TASK DETAILS »
Go to the line in the entries below that holds "Powai Hostage Case: Mumbai" and repeat exactly from there through the line that holds "[Instagram] (47, 2483)", inclusive.

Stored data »
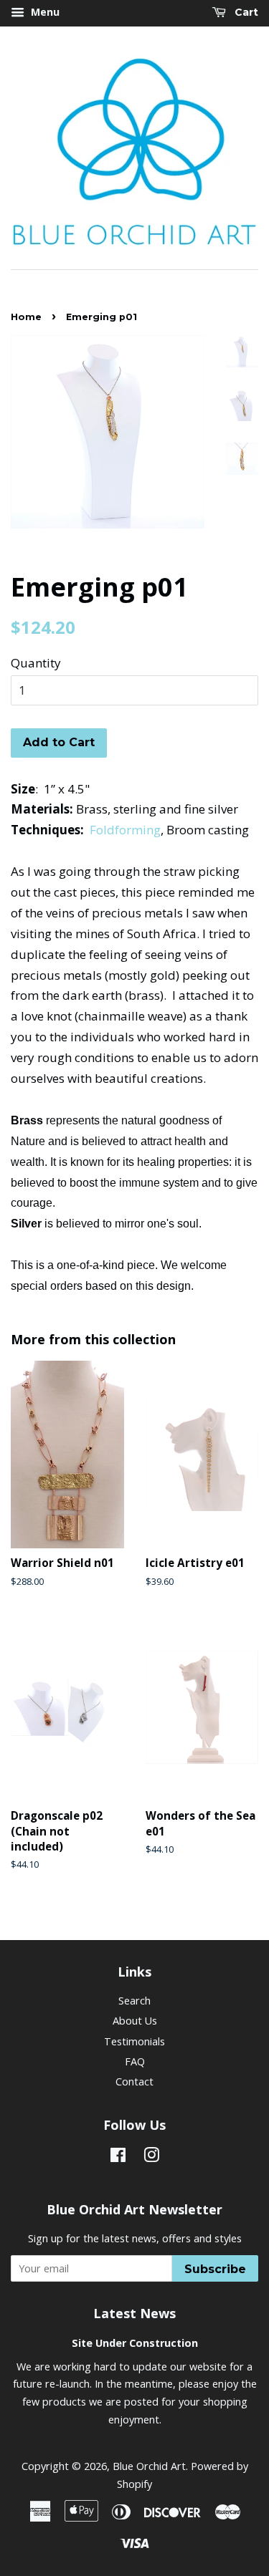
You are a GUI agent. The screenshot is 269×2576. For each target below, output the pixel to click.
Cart (245, 12)
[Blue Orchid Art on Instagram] (151, 2157)
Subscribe (215, 2269)
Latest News (134, 2313)
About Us (135, 2020)
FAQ (135, 2061)
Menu (44, 12)
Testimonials (134, 2041)
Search (134, 2000)
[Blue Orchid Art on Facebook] (118, 2157)
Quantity (36, 663)
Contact (134, 2081)
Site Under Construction (135, 2343)
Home (26, 317)
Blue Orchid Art (149, 2466)
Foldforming (125, 829)
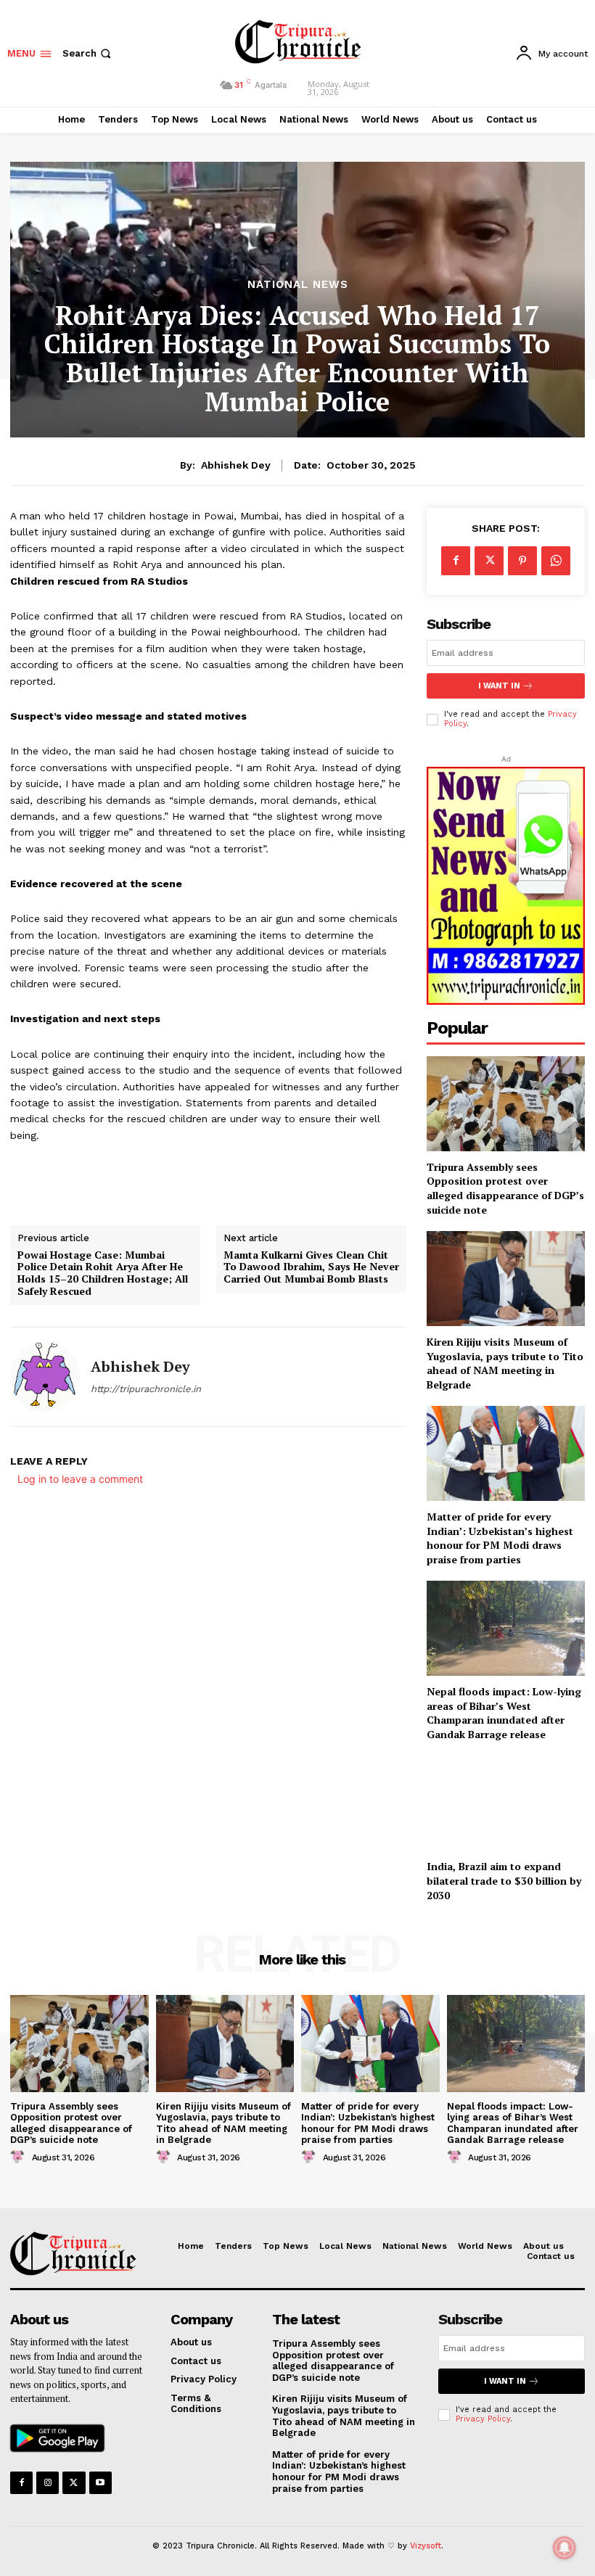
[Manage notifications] (564, 2547)
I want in (499, 686)
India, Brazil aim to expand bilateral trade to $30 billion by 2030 (504, 1880)
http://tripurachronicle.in (146, 1388)
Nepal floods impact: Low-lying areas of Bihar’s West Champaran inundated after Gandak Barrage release (504, 1712)
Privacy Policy (483, 2419)
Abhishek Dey (236, 465)
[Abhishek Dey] (45, 1377)
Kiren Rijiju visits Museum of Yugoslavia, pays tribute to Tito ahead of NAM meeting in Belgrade (505, 1363)
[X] (489, 560)
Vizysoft (425, 2546)
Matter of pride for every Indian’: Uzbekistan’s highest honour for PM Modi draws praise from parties (500, 1538)
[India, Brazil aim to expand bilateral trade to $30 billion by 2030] (506, 1803)
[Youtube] (100, 2483)
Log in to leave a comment (80, 1479)
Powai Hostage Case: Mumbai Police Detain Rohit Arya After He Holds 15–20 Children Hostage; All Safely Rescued (102, 1273)
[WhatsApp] (555, 560)
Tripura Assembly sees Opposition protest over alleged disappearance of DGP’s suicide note (505, 1188)
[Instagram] (47, 2483)
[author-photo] (19, 2157)
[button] (88, 53)
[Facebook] (455, 560)
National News (297, 284)
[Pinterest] (522, 560)
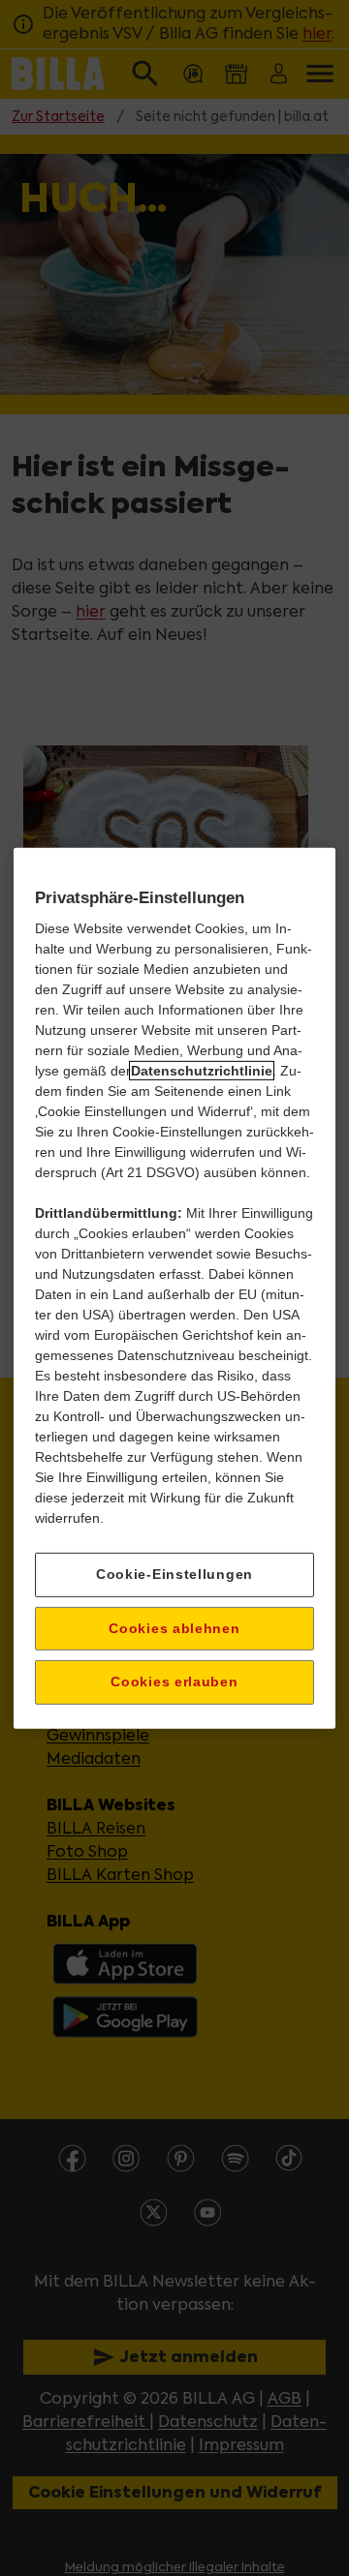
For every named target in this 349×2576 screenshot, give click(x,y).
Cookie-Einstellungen (174, 1574)
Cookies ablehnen (174, 1627)
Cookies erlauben (174, 1681)
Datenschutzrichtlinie (201, 1070)
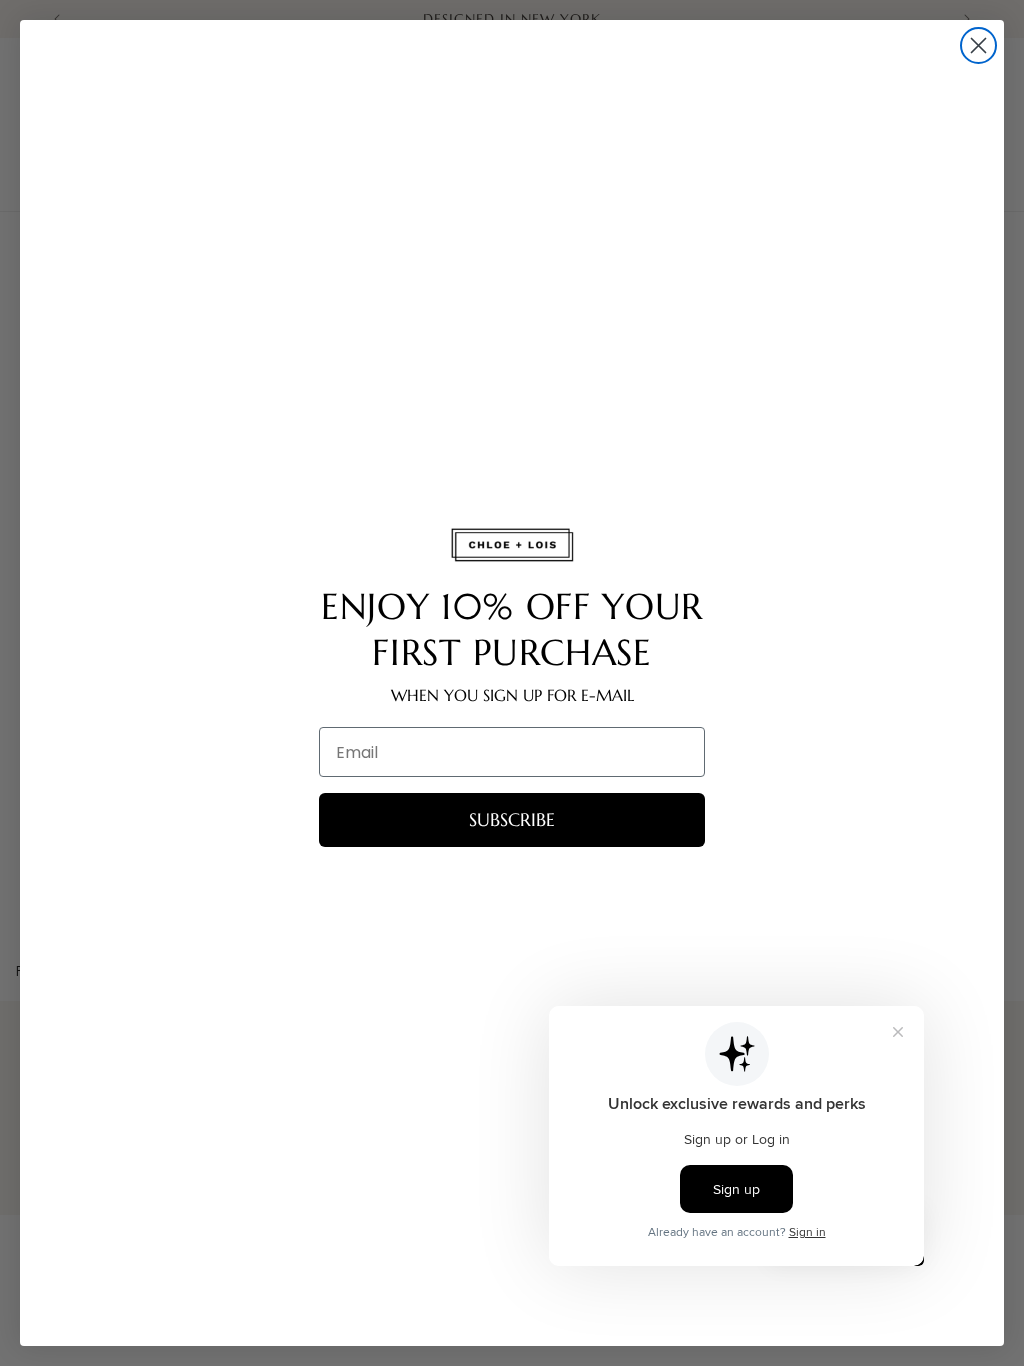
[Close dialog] (978, 45)
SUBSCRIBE (512, 819)
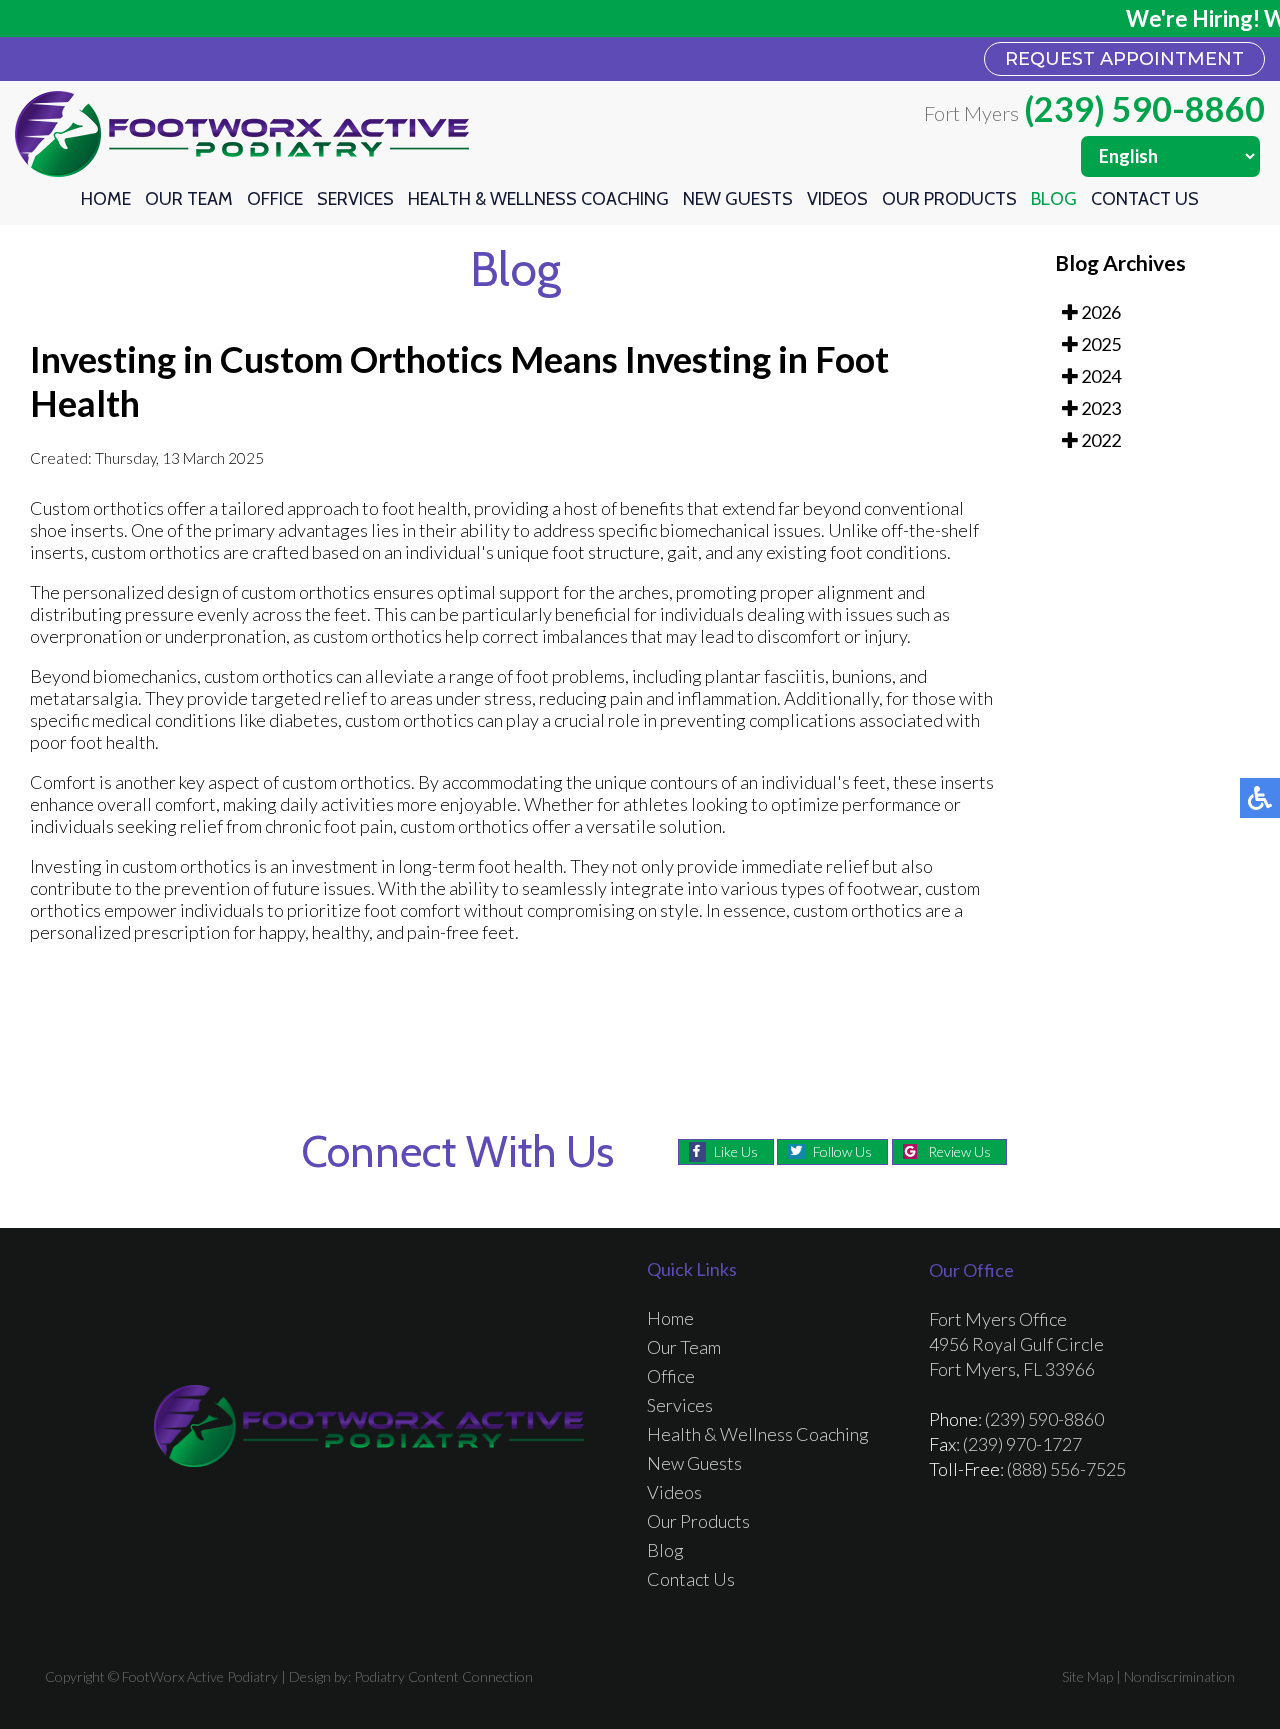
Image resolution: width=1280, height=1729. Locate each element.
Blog (1054, 199)
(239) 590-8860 (1144, 109)
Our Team (189, 199)
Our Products (949, 199)
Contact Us (1145, 199)
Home (106, 199)
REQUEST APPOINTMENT (1124, 59)
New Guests (738, 199)
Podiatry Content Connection (443, 1676)
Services (355, 199)
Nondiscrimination (1179, 1676)
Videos (837, 199)
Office (275, 199)
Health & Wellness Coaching (538, 199)
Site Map (1087, 1676)
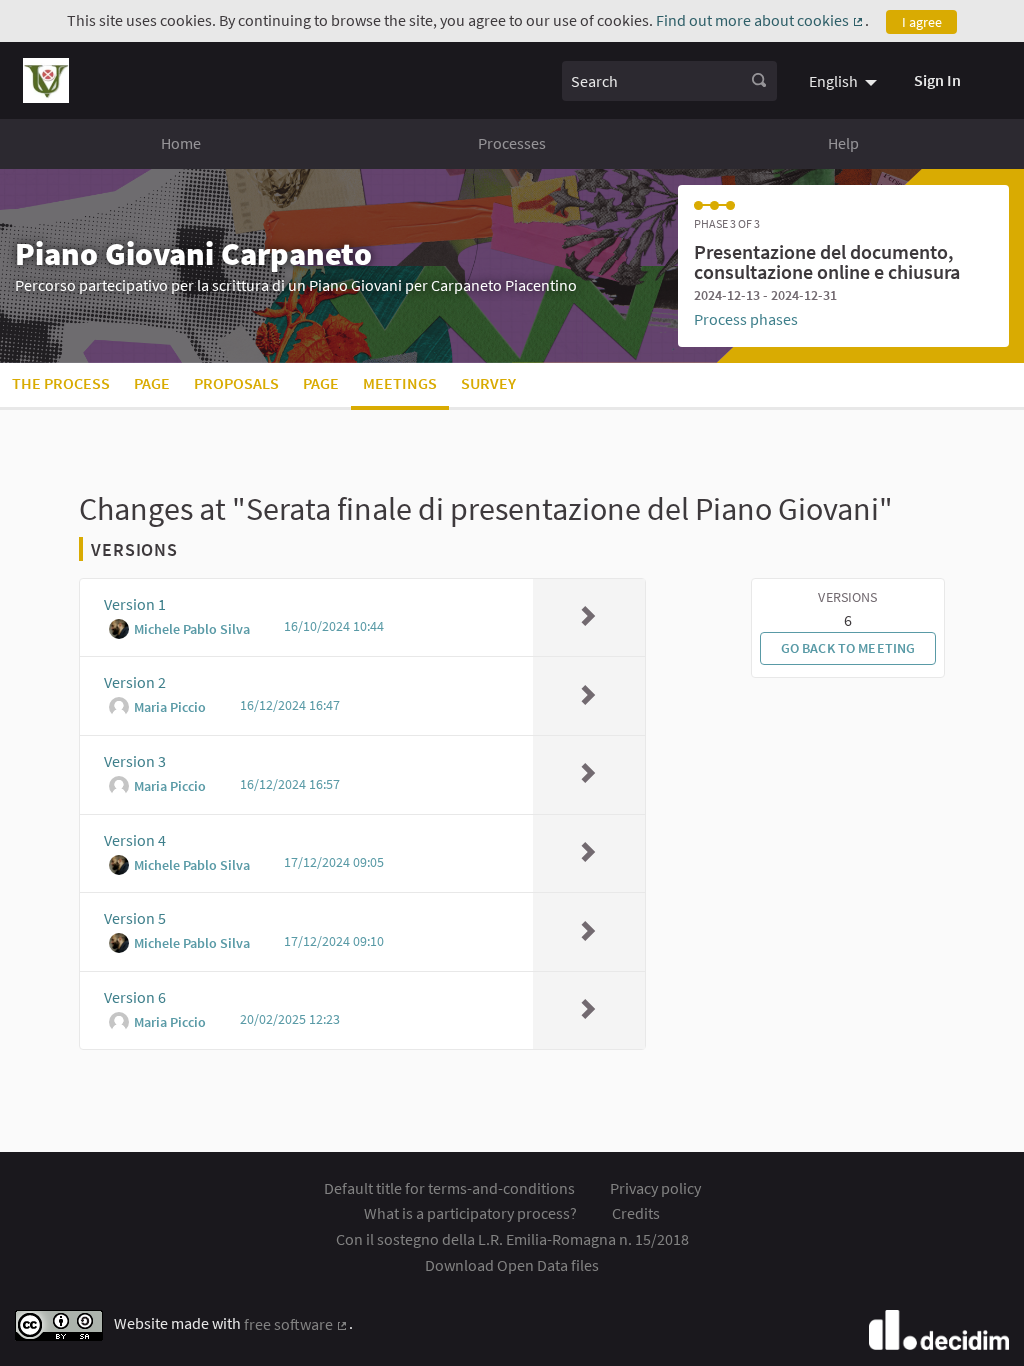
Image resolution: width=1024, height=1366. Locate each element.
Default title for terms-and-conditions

TASK RESPONSE »
Powai Hostage Case: Mumbai Police Detain Rohit Arya After He Holds 15–20 Children Hostage; All Safely Rescued (102, 1273)
[WhatsApp] (555, 560)
Tripura Assembly sees Opposition protest over alleged disappearance of DGP’s suicide note (505, 1188)
[Instagram] (47, 2483)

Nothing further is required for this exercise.